--- 本文 ---
☆ ☆ ☆ ☆ ☆

サン・ジェルトリュード修道院聖堂、ニーヴェル
Collegiale Sainte-Gertrude, Nivelles, Brabant Wallon, Belgium.


末期ロマネスクの大作(西正面)とオットー朝最大のピア式バシリカ

 ブリュッセルからほんの30分、途中ワーテルローの古戦場を通り過ぎ、フランドルの平原からワロン地方の起伏のある景色に変わる頃ニーヴェルに到着する。駅は丘の上、町の中心はずっと下の方に位置し、目指す聖堂まで下りて行かなければならない。駅に着く少し前から聖堂の塔が既に見え、家並みの上に現れた大きな壁のような特徴のある西側部分がゴヤの巨人のようにも見えた。
 この聖堂の成立は古くメロヴィング時代に遡る。当時の状態は発掘調査によってある程度わかっていて、最初は女子修道院の聖堂であったのが次第に拡張され、12世紀にひとまず完成した。ヴェストヴェルクが建てられた頃の修道院長は宮中伯エッツォの一族であった。ヴェストヴェルクを除く部分は建築史上、ヒルデスハイムのザンクト・ミヒャエル聖堂(こちらは世界遺産に登録されている)の対立作品と位置付けられている重要な作例である。聖堂の特徴ある西正面は、マリア・ラーハの西正面との類似が指摘されている。この部分は大戦中の荒廃と戦後の火災により再建を余儀なくされ、17世紀に改変された部分を推定を加えて当初の形に戻したものである。17世紀の改変ではアプシスが撤去されてしまったのと中央の塔が大きく変えられてしまった。

☆ ☆ ☆ ☆ ☆

--- 元データ ---
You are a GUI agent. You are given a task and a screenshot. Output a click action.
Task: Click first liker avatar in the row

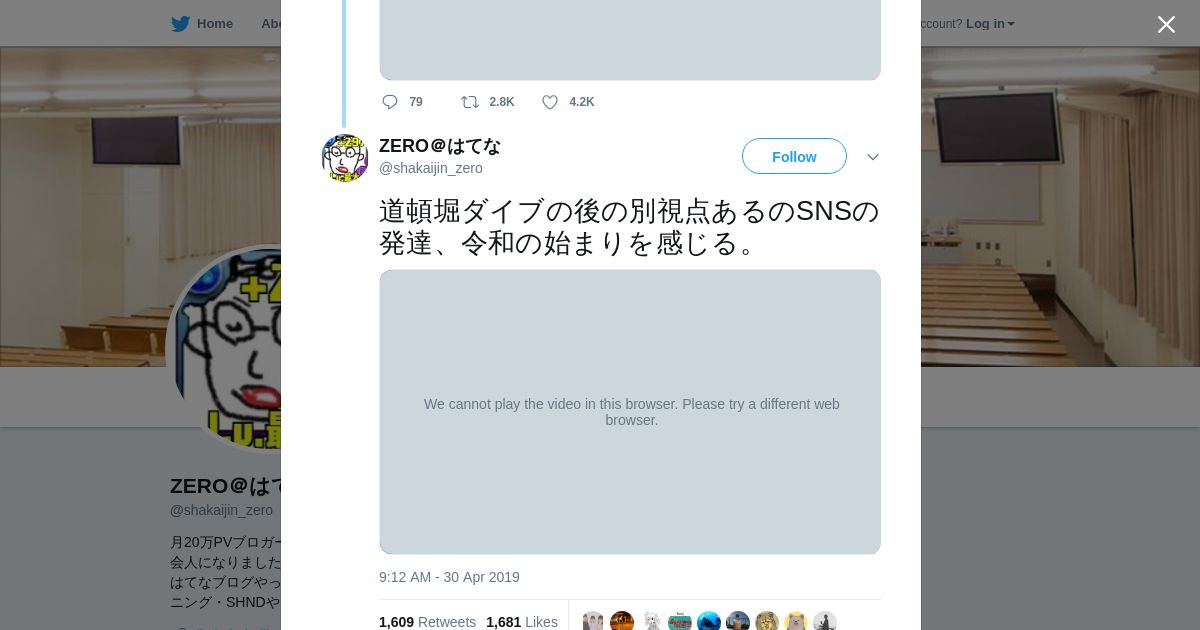tap(593, 621)
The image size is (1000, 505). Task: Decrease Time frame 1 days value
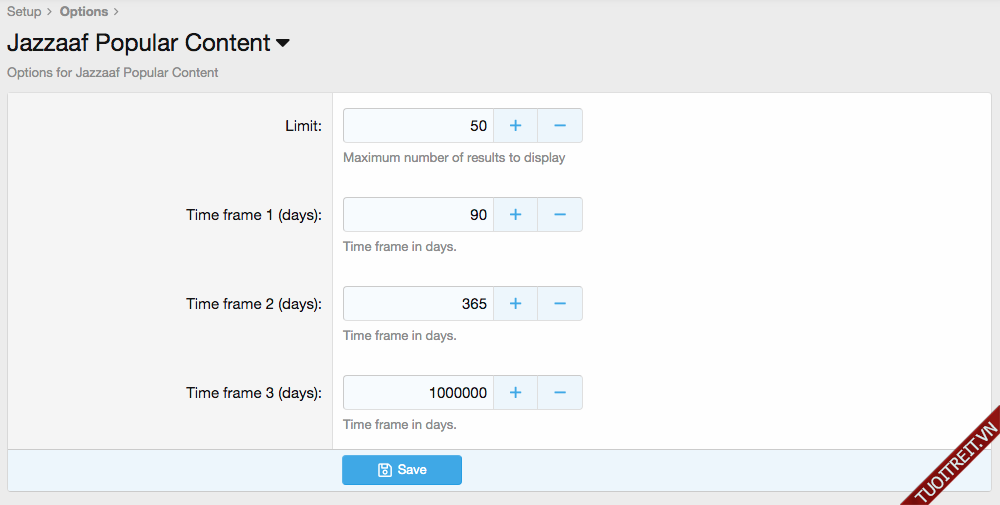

☆ ☆ ☆ ☆ ☆

--- 課題内容 ---
ニーヴェルの聖堂を紹介した本文のうち、「この聖堂の成立は古くメロヴィ」から「が大きく変えられてしまった。」までの部分を、一字も変えずに書き写してください。

--- 課題の結果 ---
この聖堂の成立は古くメロヴィング時代に遡る。当時の状態は発掘調査によってある程度わかっていて、最初は女子修道院の聖堂であったのが次第に拡張され、12世紀にひとまず完成した。ヴェストヴェルクが建てられた頃の修道院長は宮中伯エッツォの一族であった。ヴェストヴェルクを除く部分は建築史上、ヒルデスハイムのザンクト・ミヒャエル聖堂(こちらは世界遺産に登録されている)の対立作品と位置付けられている重要な作例である。聖堂の特徴ある西正面は、マリア・ラーハの西正面との類似が指摘されている。この部分は大戦中の荒廃と戦後の火災により再建を余儀なくされ、17世紀に改変された部分を推定を加えて当初の形に戻したものである。17世紀の改変ではアプシスが撤去されてしまったのと中央の塔が大きく変えられてしまった。